Severe injuries including some crown root fractures and multiple fractures of teeth with displacement cannot be treated and will have to be extracted. The modern approach in dental trauma treatment is to consider future options and whether there will be enough bone remaining to allow implant prosthetics to occur. Losing teeth at a young age is not a very good outcome with implant placement only possible after the age of 21 when the athlete will have stopped growing.
It is important for the clinician to understand all the sequale of the traumatic dental injuries and takes a long-term approach to the treatment and also the prevention of any other future injuries.
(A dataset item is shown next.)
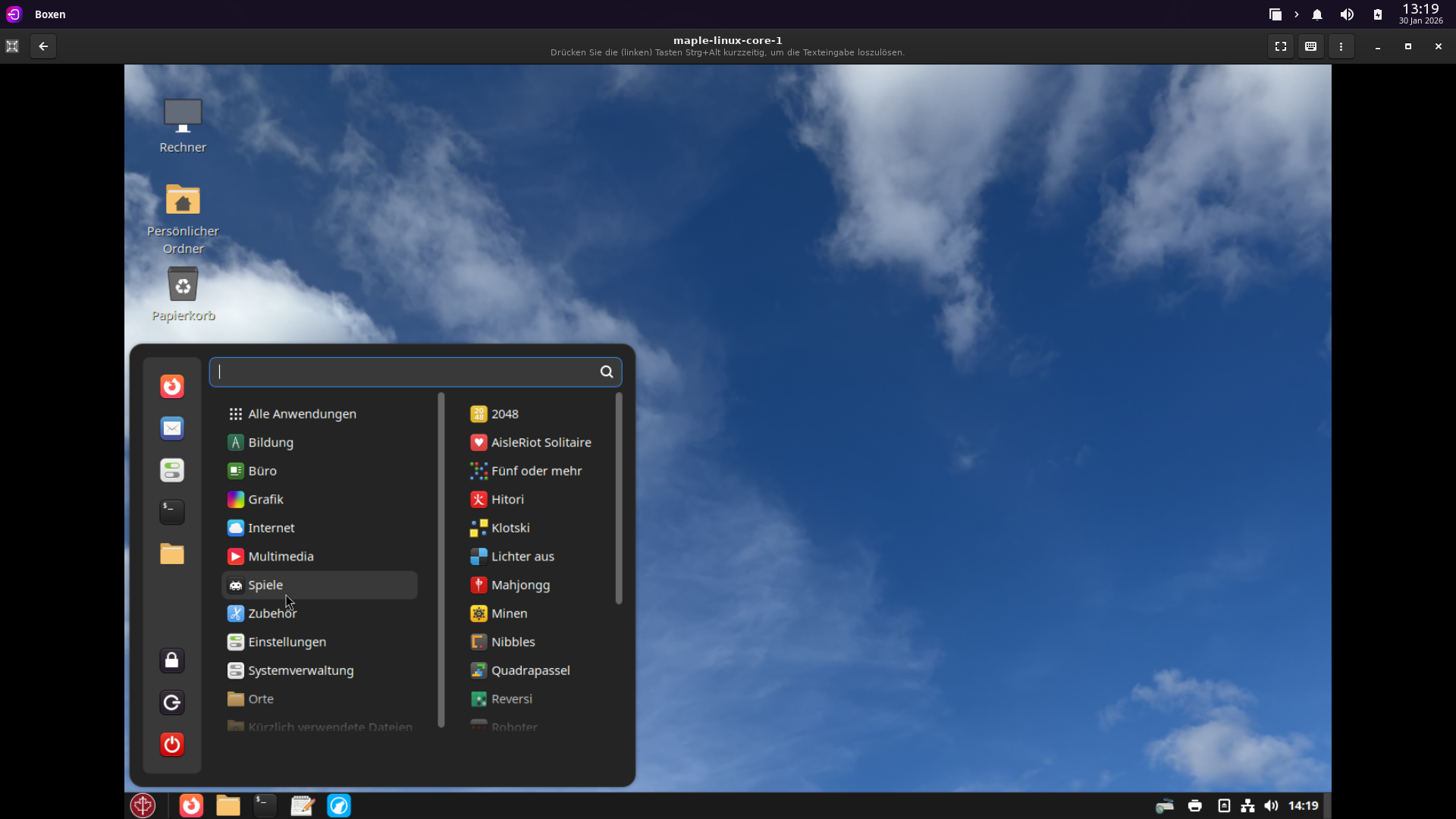Click the menu search input field
This screenshot has width=1456, height=819.
[x=406, y=372]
Research has indicated if someone has been injured there is a one in three chance they will be injured again.
The clinician should also inform the athlete and maybe the parents that the initial injury viewed is not the total injury. Over time, other teeth adjacent to the injury site may undergo degeneration. This can include pulp necrosis, fracture or inflammatory resorption. It is critical parents are provided this information as there is often substantial cost involved in treating dental injuries and they have to be monitored over a long-term. A conservative approach is always best. This conservative approach may involve a team of the general dentist, orthodontist, periodontist and an endodontist to obtain the best result for the injured athlete.
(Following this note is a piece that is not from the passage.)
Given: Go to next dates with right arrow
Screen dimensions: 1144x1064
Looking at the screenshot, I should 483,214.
Sporting bodies are endeavouring to make their sports more attractive by looking at reducing injuries. Government bodies and health providers are also looking at the cost of sporting injuries. It is apparent to al there are enormous benefits by recommending throughout the community the use of custom-built mouthguards for participants in a risk sports. The weight of scientific evidence and long-term clinical experience with sporting teams establishes the cost benefits of custom-built mouthguards.
In the future new designs and better combinations of materials will increase protection for athletes playing different sports where risk factors vary. New research from Japan indicates there will be an even greater reduction of injury in sport if the mouthguard is balanced to the lower occlusion. Today’s pressure laminating techniques will ensure the mouthguard fits accurately. New mouthguard designs using materials of different thickness and Shore hardness may also incorporate air spaces to minimise the transfer of energy.
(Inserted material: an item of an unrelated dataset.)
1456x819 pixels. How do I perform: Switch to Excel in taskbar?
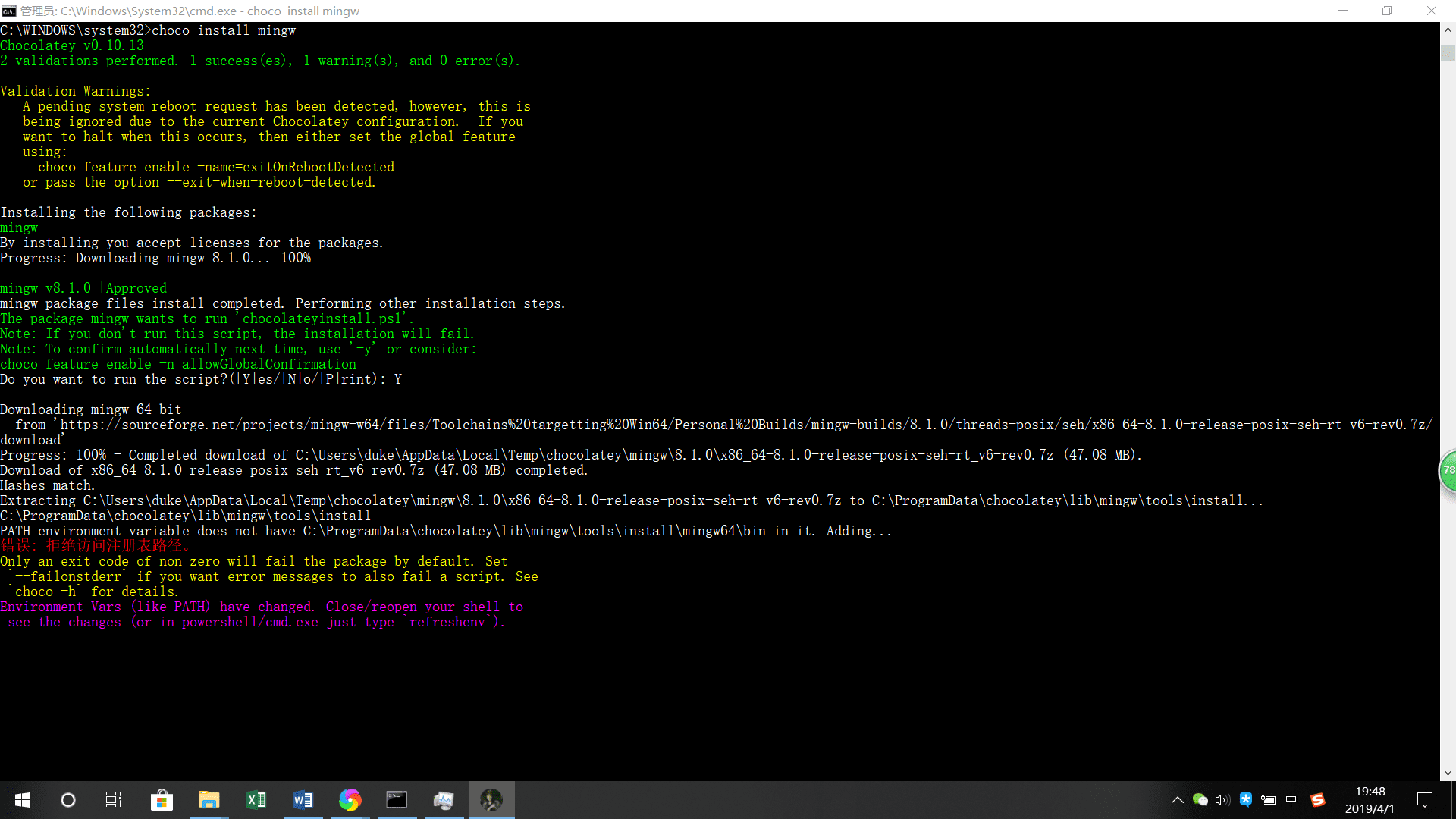(256, 800)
The treatment of traumatic dental injuries requires knowledge, experience and decisive implementation of current research. An understanding of pulpal, periapical and periodontal pathology resulting from injury is critical. Inappropriate initial treatment will increase the chances of long-term complication, lessen the chance of teeth remaining vital and result in unnecessary pain, distress and cost.
*This article was published By Brett Dorney, On behalf of the Oral Health Committee ADA, The Australian Dental Association, April 2013.